Equity in health implies that ideally everyone should have a fair opportunity to attain his or her full health potential and, that no one should be disadvantaged from achieving this potential, if it can be avoided. Equity in public health is that the primary determinant in the use of services should be the need for them. Other factors such as income, race, location of residence and so forth should not play an important role in selecting who receives care and who does not. Equity in access to and use of health services is commonly an important goal for policymakers in most countries (1,2).
Equity cannot simply be identified with equality of treatment in general, because of differences in need; but if need for a services is uniformly distributed across all groups of society, the rate of utilization of the services should be equal. If the rates of utilization of certain services by different social groups are found to be different, it is an indication that further study is needed to ascertain why the utilization rates are different. But, where use of services is restricted by social or economic disadvantage, there is a case for aiming for equal utilization rates for equal need. For instance, in relation to immunization and other preventive services, positive discrimination may be justified in providing outreach and other imaginative schemes to make it easier for people to use services in low uptake areas.
Understanding the hampering impact of poverty on the ability and willingness to pay of the poor, most governments planned to provide basic preventive Maternal and child health services, such as vaccination for children and antenatal care and postnatal care among all pregnant women, free of charge.
However, various studies have shown the distribution of poverty, race, rural residence, urbanization and homelessness, family stability, migration, education, information and skills for prevention and access to health care as having effect on distribution of morbidity and mortality (3-5).
Even when Primary Health Care services are provided for free or at subsidized price, various demographic, socio-economic and geographic factors affect utilization by target communities. Low income is associated with lower levels of education, and low education is associated with exposure. Mothers having at least some schooling were more likely to have their children vaccinated, to take them to health facility for treatment, to receive maternal preventive services and to have less chance of under-five child death. Rural residents have lower access to health facilities and other promotional activities that are urban based as well as to education as well as have increased distance from health facility with increase in transportation cost and lost production time.
Public health services are often thought to cater primarily to the poor while the rich go to private sector but the government health service expenditure tends to provide greater benefit to the rich than the poor and health services provided free at point of contact have benefited richer over poorer groups which may be because of the significant amount of indirect and intangible service cost, though the direct service cost is free, that can hinder the lower income group from using the service.
The health policy of Ethiopia emphasizes universal access for all segments of population, but the health service is characterized by low coverage of 64% (6, 7). A study in rural Ethiopia showed those in urban area, those with higher asset score, and males were significantly more likely to visit higher-level health facilities (8).
Generating data on equity in the distribution of Primary Health Care programs and on the factors affecting this distribution is of vital operational importance. This is particularly true in developing countries such as Ethiopia, where emphasis on equitable distribution of basic health services is currently established as one of the major prerequisites of poverty reduction initiatives.
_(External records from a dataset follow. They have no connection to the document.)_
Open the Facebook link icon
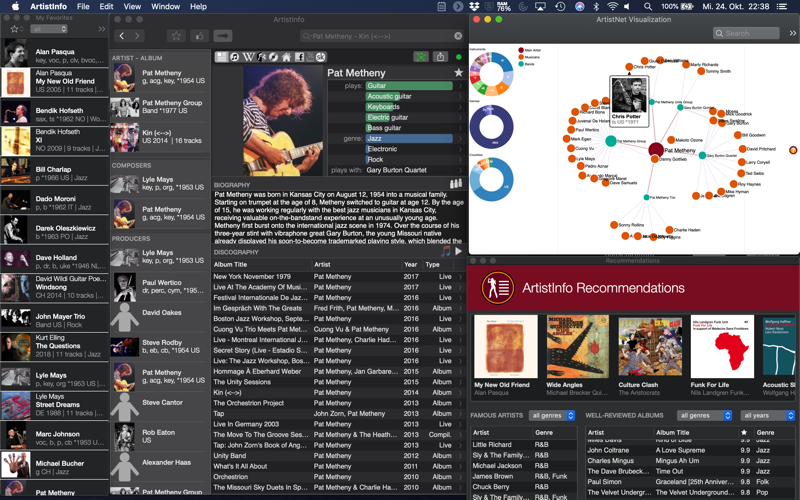The height and width of the screenshot is (500, 800). (298, 57)
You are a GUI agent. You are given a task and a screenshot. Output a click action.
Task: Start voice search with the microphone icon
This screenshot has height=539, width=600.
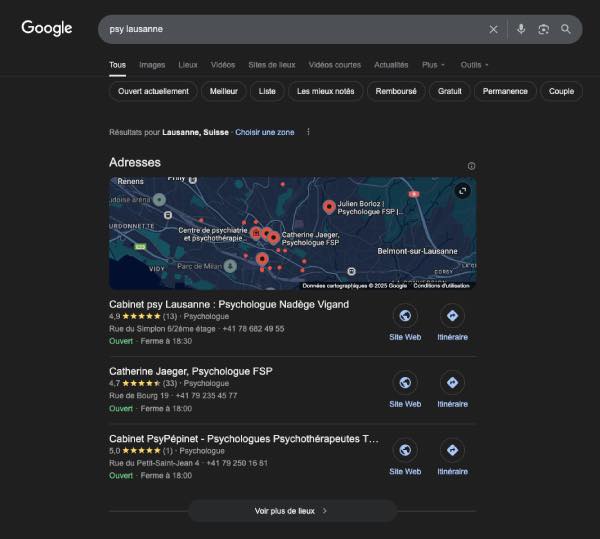(521, 29)
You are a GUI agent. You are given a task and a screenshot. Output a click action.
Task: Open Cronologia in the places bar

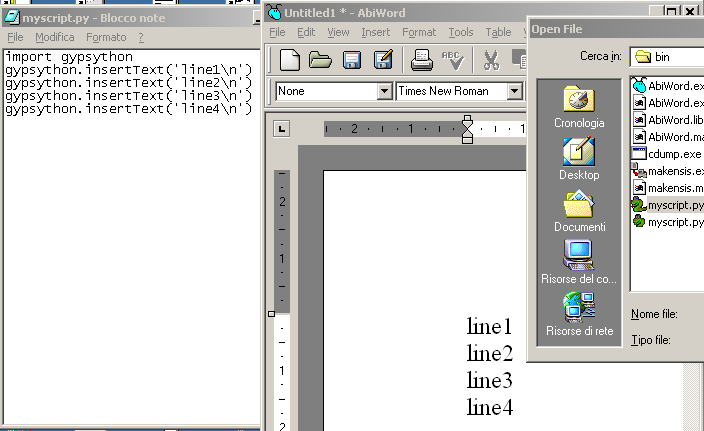tap(579, 106)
II. Literature Review and Statement of the Problem

2.1. Literature Review


The urban – rural gross inequities in the distribution of health facilities and benefits has resulted in a situation where the rural majority suffer poor health, but receive little health care, while the better urban minority receive the benefits of wide health related facilities and services in developing countries. This situation gave raise to the concept of primary health care approach with fundamental principle to narrow health equity gaps, focus on preventive health service, and aimed at universal coverage among which MCH was identified as one of the " essential components of PHC" (9, 10).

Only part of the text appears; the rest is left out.